Letting go of Titus, Shad said, “Toote told me the Cheyenne’s white buffler medicine ain’t no good fighting against a bad spirit.”
For a long, long time he stared into the tall man’s face. “The snake … it’s a bad spirit she can’t fight with her medeecin?”
“I … I’m real sorry, Scratch.”
He looked at Shell Woman now, feeling so hollow and dry, like everything good had been sucked right out of him. “I’m sorry too. Tell ’er, Shad. Tell ’er I’m sorry I grabbed ’er, if’n I hurt her—”
“Ti-tuzz,” Waits whispered behind him.
Turning, he found his wife standing at the corner of the wagon, holding a small brass kettle, steam rising from its surface in the full blast of summer’s hottest fury. In her other hand she held what looked to be a wet towel.
“What you made—will it help?” he asked her in Crow.
Her eyes already spoke their grim answer for him. Then she said, “No, but I made it from a root that will make it easier … his last journey … for him.”
Bass could see how hard it was for her to stand there without sobbing, without breaking down herself. After all she was a mother too, a woman carrying her baby in her belly right then … experiencing an unimaginable grief just in watching another mother hold her baby in her arms as that child lay dying. He took the kettle’s bail from her and carried it around the front of the wagon to set it beside Amanda.
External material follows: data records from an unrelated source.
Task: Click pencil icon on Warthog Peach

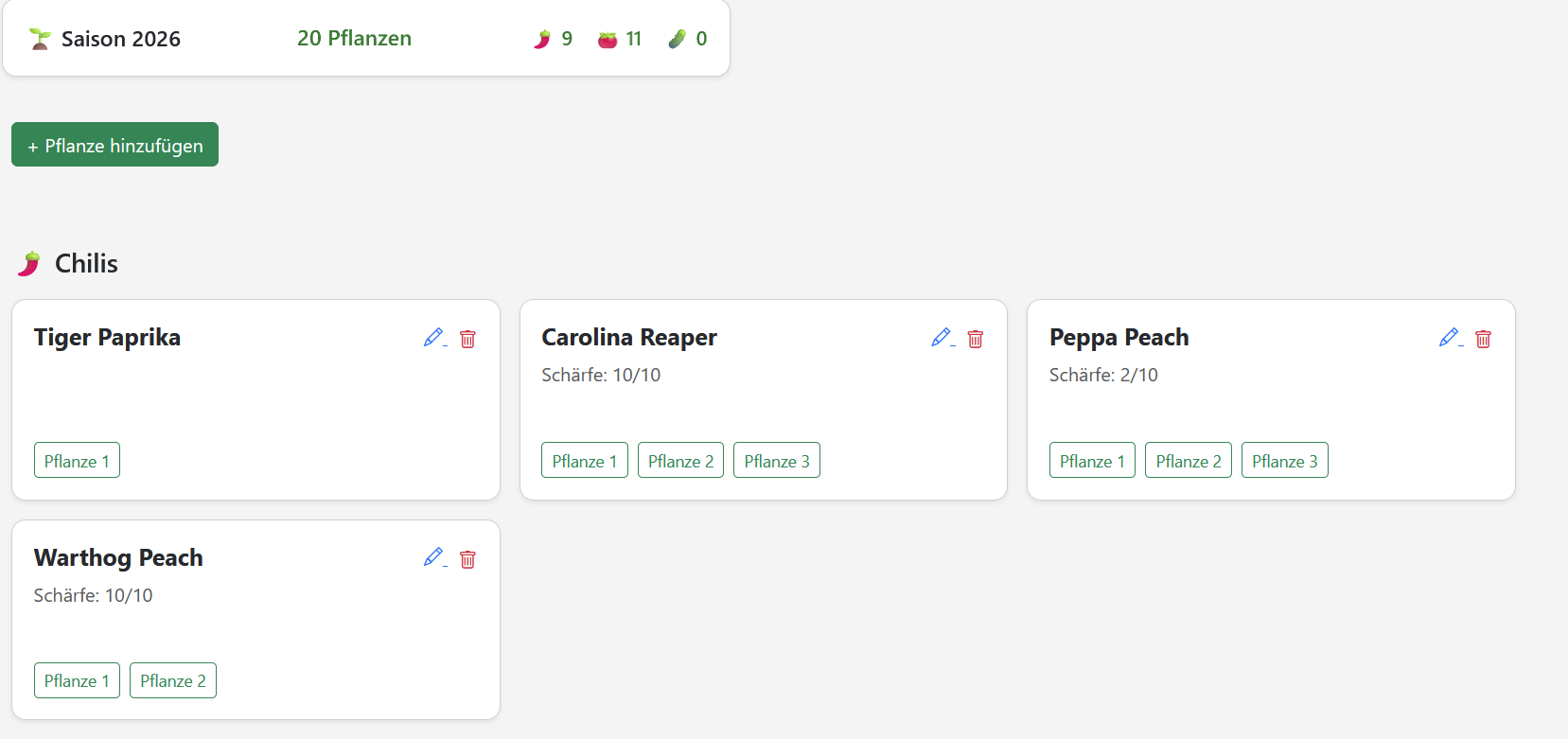Action: coord(434,558)
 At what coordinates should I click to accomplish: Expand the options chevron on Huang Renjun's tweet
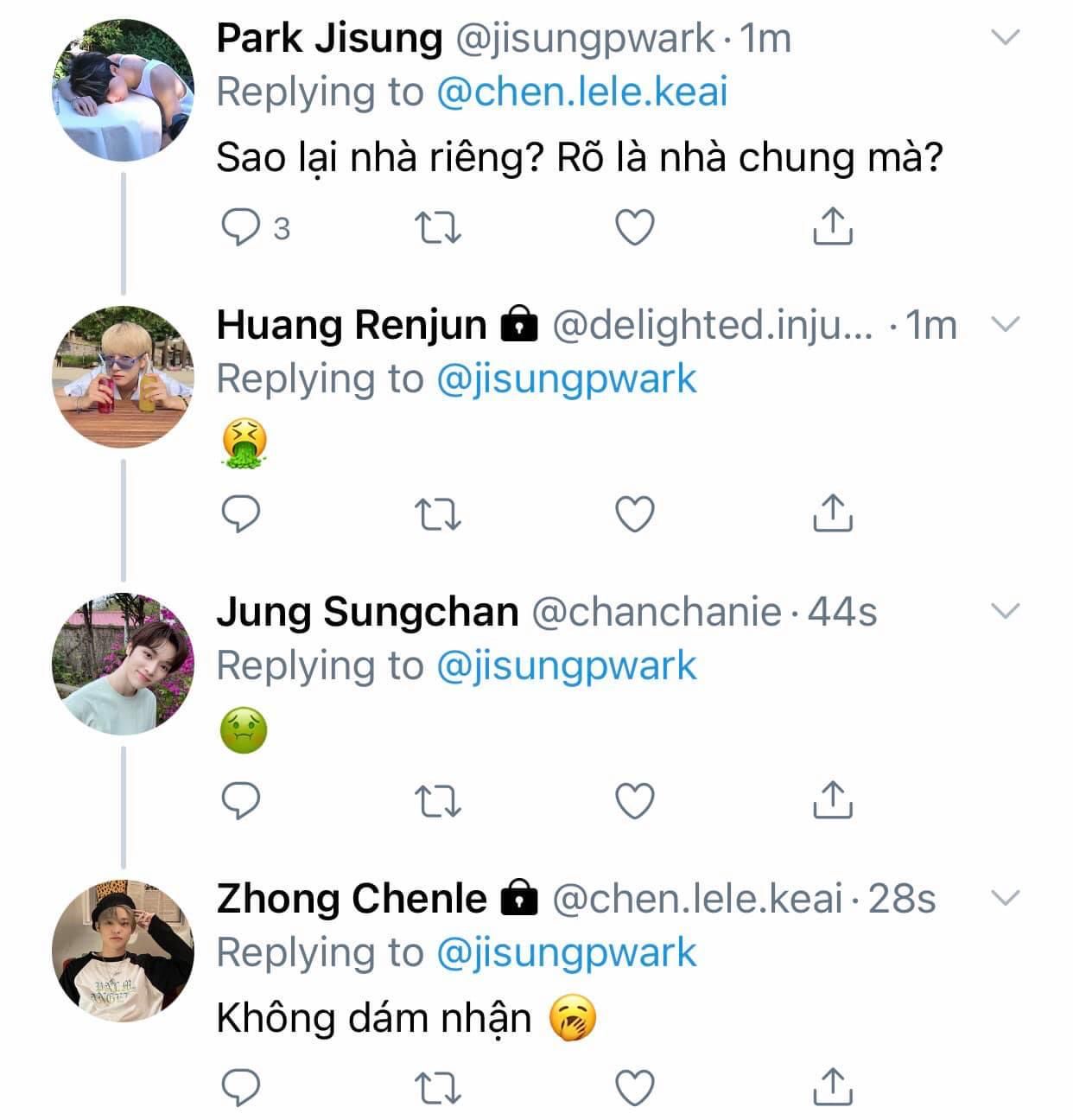[1006, 324]
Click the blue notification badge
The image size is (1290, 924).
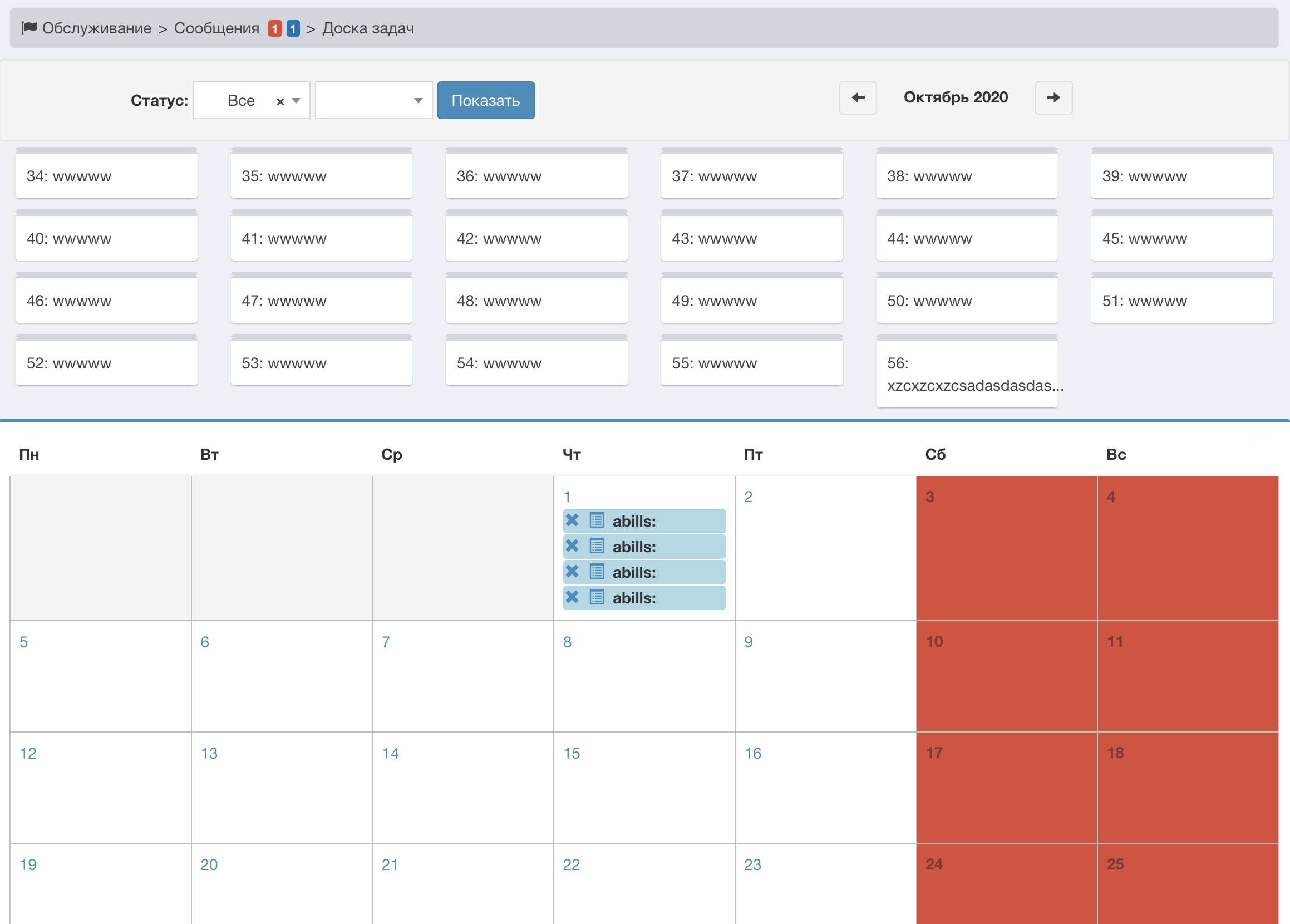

Magpie followed with her mother, leaning in to hand the white woman a spoon, then stepped back into that fringe of stunned onlookers.
Amanda looked up at Bass and his wife, asking, “What is it?”
“Waits made it. Maybeso it’s gonna help … help Lucas so he don’t hurt so much.”
Her eyes bounced back and forth between them for a moment, then she said, “If it will make his going easier, Pa.”
While Amanda raised Lucas up again and held a spoonful of the steamy broth against his lips, Titus knelt on the other side of the child, by the lower leg that was already blackening with an impatient death rising inexorably from the wound. Unwrapping the wet towel Waits handed down to him, Titus found inside a mash of roots and leaves. This dripping pulp he scooped up with his fingers and laid against the wounds, knowing the boy’s flesh was dying, if not already dead, the flesh darkening the way it was, those wound sites seeping a foul ooze. Lucas did not move the leg as Scratch wrapped the wet towel over the poultice.
After a half dozen sips of the steamy broth, Lucas barely managed to turn his head before his stomach revolted and emptied itself. As he watched his daughter, Scratch saw how Amanda positioned herself, refusing to look below her child’s waist anymore, to look at the snakebite, at the bloated, blackening leg. Instead, she kept her eyes only on Lucas’s face as she stroked his tiny arm and gently rocked the boy. Her tears spilled one by one onto the child’s pale, dusty shirt, each drop making its own muddy circle on the much-faded cloth.